An der Spezialisierung haben auch andere Einheiten wie Baker Tilly gedreht. Zwar hat die Next Six in den vergangenen zwei Jahren vor allem durch Personalwechsel auf sich aufmerksam gemacht. Nachdem sich vor gut zwei Jahren die Doppelspitze des Teams von Baker Tilly in Richtung EY verabschiedet hatte, ist nun auch deren Nachfolger Bartosch Tomczyk nicht mehr dabei. Trotzdem hat es die Einheit geschafft, sich zu fokussieren und zu konsolidieren. Die erfahrene Nina Schulz, die Tomczyk beim Auf- und Ausbau der Einheit unterstützt hat, wurde Anfang des Jahres zur Partnerin ernannt und leitet nun die Gruppe. Sie kümmert sich auch um eine intensivere Vernetzung innerhalb des Baker Tilly-Netzwerks. Der Zugang von Christian Jacob reiht sich ebenso in diese Entwicklung ein: Er arbeitet an der Schnittstelle von Verrechnungspreisen und Finanzsteuern und besetzt damit ein Feld, das Baker Tilly so bislang noch nicht im Angebot hatte – und das im Markt zunehmend wichtiger wird.

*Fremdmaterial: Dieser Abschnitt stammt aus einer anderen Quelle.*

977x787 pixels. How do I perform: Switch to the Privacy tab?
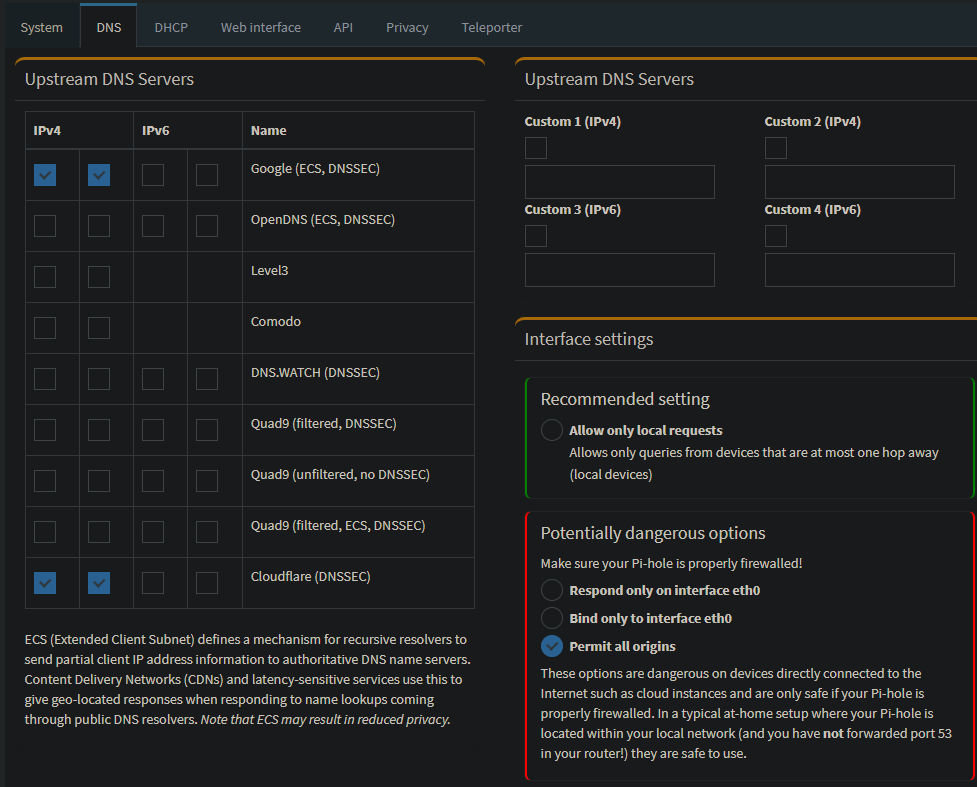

Das haben auch andere Einheiten erkannt. Die Verzahnung steuerlicher Disziplinen wird gerade im Finanzsteuerbereich mehr als deutlich: Einheiten wie KPMG, PricewaterhouseCoopers und EY haben Umsatzsteuer- oder Verrechnungspreisexperten in ihren Reihen, die ausschließlich in der Finanzbranche tätig sind und sich mit den besonderen Gepflogenheiten auseinandersetzen. Gesellschaften mit weniger personeller Schlagkraft erhalten ihre Spezialkompetenzen aus den dafür vorgesehenen Praxisgruppen – BDO, aber auch WTS ziehen zu Spezialthemen Experten aus der Verrechnungspreis- oder eben Umsatzsteuergruppe hinzu, die normalerweise auch Industriemandate beraten. Diese Aufstellung funktioniert, solange es gut vernetzte Experten gibt, bei denen die Fäden zusammenlaufen. Dass RSM Ebner Stolz mit Marco Brinkmann genau eine solche Person nun an Wettbewerberin PricewaterhouseCoopers verloren hat, ist insofern ein Rückschlag. Der Steuerberater hat die Financial Services Tax-Einheit in den vergangenen Jahren auf- und ausgebaut, Kontakte geknüpft und bei Projekten sowie im laufenden Geschäft die entsprechenden Experten hinzugezogen. Der Verlust bedeutet nicht, dass die Next Six-Gesellschaft nun jeglichen Kontakt zu Banken und Versicherern verliert. Doch die institutionelle und stetige Beratung der Finanzbranche dürfte für die Beratungsgesellschaft nun zumindest schwieriger werden.